**PROBLEM TO WORK ON**
Report how many lines in the data include "Enable", with the number as the only reply.

=== Section Start ===

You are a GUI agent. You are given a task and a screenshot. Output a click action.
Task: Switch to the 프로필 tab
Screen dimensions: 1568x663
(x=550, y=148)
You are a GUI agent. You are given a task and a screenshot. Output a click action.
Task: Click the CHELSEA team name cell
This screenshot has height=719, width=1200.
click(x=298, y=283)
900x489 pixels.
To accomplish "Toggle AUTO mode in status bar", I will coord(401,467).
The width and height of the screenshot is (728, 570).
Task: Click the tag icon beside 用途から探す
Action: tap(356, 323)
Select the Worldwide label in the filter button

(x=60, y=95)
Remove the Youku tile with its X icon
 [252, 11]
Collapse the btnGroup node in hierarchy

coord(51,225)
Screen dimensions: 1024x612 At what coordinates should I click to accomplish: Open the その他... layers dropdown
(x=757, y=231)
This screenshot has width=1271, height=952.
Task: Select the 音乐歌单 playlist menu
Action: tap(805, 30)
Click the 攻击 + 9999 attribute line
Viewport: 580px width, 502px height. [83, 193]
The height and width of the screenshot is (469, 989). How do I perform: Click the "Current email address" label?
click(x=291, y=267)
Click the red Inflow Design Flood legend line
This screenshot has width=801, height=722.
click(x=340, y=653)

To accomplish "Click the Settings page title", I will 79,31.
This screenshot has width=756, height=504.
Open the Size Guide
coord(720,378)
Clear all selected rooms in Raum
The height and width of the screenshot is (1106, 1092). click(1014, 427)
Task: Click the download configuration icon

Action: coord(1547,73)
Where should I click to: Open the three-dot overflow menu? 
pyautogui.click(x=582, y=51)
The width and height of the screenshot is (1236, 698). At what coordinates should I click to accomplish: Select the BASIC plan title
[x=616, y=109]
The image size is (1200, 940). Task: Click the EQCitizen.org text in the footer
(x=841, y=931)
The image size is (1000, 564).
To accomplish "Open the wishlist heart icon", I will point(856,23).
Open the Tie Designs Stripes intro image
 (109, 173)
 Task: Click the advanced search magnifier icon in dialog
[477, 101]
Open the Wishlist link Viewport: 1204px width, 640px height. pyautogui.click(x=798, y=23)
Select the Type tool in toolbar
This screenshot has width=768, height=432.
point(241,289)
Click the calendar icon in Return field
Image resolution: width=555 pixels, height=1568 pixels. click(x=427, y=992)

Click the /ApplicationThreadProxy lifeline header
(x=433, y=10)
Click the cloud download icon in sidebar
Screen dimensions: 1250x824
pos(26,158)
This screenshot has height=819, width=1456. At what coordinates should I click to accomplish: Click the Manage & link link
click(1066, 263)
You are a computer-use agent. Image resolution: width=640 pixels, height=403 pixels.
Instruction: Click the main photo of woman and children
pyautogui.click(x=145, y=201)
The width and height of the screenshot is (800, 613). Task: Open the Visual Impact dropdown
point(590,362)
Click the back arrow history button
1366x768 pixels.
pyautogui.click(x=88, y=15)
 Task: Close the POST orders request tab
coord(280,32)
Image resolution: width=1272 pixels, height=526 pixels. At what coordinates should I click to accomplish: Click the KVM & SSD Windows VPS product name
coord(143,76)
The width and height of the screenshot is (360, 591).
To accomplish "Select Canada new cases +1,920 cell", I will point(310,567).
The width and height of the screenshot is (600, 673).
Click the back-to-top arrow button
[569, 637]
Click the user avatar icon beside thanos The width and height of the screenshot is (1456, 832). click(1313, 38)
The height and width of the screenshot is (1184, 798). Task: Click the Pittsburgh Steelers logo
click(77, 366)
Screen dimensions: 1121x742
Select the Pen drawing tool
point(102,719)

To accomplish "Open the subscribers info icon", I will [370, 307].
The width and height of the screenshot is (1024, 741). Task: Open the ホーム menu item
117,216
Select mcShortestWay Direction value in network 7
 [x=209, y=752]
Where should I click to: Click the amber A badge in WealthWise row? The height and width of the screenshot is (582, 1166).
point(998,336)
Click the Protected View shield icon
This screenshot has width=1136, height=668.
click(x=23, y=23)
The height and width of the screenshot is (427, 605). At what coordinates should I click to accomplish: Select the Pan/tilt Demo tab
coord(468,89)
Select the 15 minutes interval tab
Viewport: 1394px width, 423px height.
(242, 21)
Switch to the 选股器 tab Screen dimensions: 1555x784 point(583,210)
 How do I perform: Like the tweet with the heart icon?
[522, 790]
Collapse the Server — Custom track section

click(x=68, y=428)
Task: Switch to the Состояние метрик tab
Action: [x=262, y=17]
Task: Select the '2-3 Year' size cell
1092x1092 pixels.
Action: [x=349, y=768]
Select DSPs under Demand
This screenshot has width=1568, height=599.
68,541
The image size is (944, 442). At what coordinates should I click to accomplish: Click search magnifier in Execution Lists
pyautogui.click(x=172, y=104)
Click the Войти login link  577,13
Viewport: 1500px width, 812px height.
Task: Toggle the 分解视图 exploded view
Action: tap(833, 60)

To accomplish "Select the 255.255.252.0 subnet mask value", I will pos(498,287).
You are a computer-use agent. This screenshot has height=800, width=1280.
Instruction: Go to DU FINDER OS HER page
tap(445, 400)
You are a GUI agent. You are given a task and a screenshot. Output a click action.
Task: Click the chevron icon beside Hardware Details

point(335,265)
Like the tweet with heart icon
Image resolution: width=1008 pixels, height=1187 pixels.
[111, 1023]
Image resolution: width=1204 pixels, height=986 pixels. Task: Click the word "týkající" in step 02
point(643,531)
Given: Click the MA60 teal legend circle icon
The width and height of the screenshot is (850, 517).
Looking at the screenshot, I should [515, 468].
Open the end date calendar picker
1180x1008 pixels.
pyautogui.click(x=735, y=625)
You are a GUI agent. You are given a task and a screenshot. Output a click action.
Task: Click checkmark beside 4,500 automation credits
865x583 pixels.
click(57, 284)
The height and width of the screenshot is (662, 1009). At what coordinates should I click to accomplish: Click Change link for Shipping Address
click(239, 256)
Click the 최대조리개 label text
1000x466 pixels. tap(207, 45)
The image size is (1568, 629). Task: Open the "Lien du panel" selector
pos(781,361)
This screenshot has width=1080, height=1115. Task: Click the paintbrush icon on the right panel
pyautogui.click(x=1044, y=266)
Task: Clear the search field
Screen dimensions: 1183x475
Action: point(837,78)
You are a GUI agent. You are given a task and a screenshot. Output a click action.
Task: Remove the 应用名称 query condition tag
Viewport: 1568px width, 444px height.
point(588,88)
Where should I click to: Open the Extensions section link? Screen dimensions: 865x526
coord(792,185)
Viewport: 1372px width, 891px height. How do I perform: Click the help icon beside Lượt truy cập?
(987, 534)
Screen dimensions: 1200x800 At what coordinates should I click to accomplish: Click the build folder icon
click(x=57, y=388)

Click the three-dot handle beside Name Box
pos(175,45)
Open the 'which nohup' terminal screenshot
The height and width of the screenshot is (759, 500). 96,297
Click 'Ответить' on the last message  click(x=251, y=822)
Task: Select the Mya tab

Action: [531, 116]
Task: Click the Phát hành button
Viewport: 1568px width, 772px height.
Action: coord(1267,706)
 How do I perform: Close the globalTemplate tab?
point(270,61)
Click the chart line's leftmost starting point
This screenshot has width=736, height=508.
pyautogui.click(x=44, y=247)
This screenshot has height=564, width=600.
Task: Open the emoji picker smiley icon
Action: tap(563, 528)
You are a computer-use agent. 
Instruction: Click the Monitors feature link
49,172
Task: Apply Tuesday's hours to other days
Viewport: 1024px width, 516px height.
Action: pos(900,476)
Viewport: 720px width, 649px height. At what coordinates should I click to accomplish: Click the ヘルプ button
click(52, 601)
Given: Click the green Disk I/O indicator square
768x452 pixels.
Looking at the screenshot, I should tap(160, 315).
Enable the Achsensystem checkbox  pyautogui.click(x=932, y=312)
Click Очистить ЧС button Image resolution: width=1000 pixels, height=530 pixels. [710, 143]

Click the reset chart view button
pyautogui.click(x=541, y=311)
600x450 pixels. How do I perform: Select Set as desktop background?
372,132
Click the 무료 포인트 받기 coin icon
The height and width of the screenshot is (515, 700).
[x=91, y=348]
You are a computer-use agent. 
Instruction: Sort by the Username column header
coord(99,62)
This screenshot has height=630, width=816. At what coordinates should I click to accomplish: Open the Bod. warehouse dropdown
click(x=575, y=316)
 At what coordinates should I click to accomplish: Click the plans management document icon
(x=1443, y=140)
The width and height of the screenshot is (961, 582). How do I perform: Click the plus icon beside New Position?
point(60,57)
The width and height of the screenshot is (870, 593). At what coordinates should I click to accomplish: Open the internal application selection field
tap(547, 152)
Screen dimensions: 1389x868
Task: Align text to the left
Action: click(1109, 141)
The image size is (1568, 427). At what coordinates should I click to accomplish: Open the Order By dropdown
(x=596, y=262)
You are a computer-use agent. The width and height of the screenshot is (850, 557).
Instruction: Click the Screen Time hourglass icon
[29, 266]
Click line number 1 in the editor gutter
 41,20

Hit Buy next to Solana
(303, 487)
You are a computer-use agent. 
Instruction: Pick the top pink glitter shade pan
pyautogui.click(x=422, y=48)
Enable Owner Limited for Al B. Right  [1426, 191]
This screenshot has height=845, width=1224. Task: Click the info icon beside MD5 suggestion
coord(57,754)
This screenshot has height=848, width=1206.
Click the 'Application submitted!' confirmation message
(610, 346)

=== Section End ===

**RESULT OF THIS TASK**
2